KGD-Wahlprüfsteine zur Bundestagswahl 2021 – SPD

In wenigen Wochen ist Bundestagswahl. Die Kurdische Gemeinde Deutschland hat, unter Mitwirkung des Beiratsvorsitzenden Dr. h.c. Herbert Schmalstieg, Wahlprüfsteine erarbeitet und den Parteien mit der Bitte um Beantwortung zugesandt.

Die Wahlprüfsteine behandeln Fragen zur Teilhabe von Menschen mit Migrationsbiographie, zur Asylpraxis, aber auch zur Anerkennung der kurdischen Identität und zum antikurdischen Rassismus. Darüber hinaus wurde die Position der Parteien zur Bedrohung durch den politischen Islam oder zu rassistischen Vereinigungen wie den Grauen Wölfe abgefragt. Angesprochen waren alle im Deutschen Bundestag vertretenen demokratischen Parteien.

Bilden Sie sich selbst eine Meinung! Machen Sie von Ihrem demokratischen Recht Gebrauch und gehen Sie wählen!


Antworten auf die Wahlprüfsteine von Kurdische Gemeinde Deutschland e.V. anlässlich der Bundestagswahl 2021

1) Wie gedenken Sie die politische und soziale Teilhabe von Menschen mit Migrationshintergrund hierzulande zu erhöhen?

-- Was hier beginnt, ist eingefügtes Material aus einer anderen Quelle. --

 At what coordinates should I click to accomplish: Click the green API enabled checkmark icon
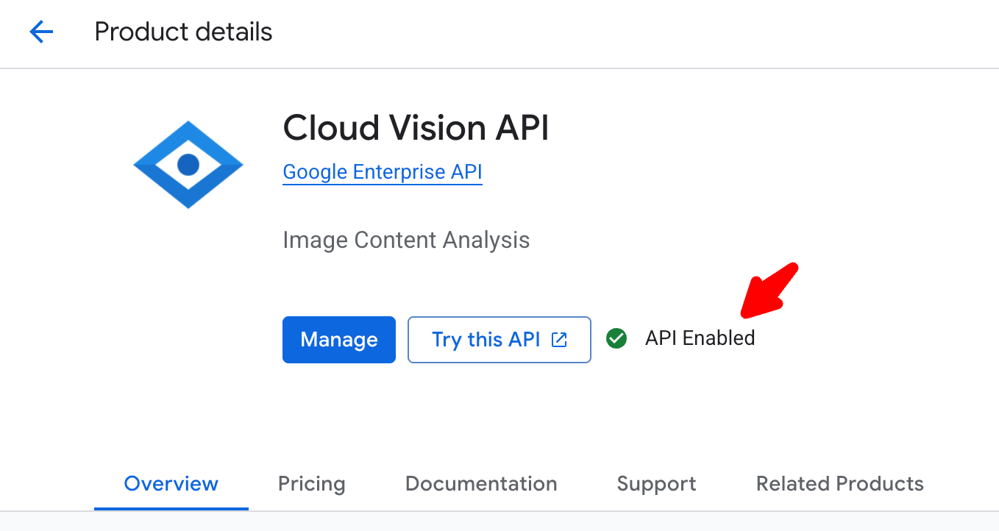616,338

Wie würden Sie dazu beitragen, den Anteil der Menschen mit Migrationsbiografie in Parteiämtern und unter den Mandatsträgerinnen und -trägern Ihrer Partei zu erhöhen?

Wir brauchen aktive Demokrat:innen – ganz gleich, woher sie kommen und welcheSprache sie sprechen. Eine offene und solidarische Gesellschaft ist nur dann weiterhin möglich, wenn die Zugänge zur Teilhabe für alle Bürger:innen weit geöffnet sind. Es ist daher ein Ziel der SPD-Bundestagsfraktion, Teilhabe und Engagement der Bürger:innen mit Einwanderungsgeschichte zu stärken.

Deshalb wollen wir ein Partizipations- und Integrationsgesetz voranbringen. Ziel dieses Gesetzes ist es, eine Kultur der Anerkennung und Förderung von Vielfalt zu festigen und jede Form von Diskriminierung, Rassismus und gruppenbezogener Menschenfeindlichkeit zu bekämpfen. Dieses Gesetz soll die Abschaffung von Benachteiligungen und Bevorzugungen von allen Menschen in Deutschland auf Grundlage des allgemeinen Gleichheitssatzes in Artikel 3 des Grundgesetzes garantieren und die soziale, gesellschaftliche und politische Teilhabe der Menschen mit Einwanderungsgeschichte von Anfang an fördern.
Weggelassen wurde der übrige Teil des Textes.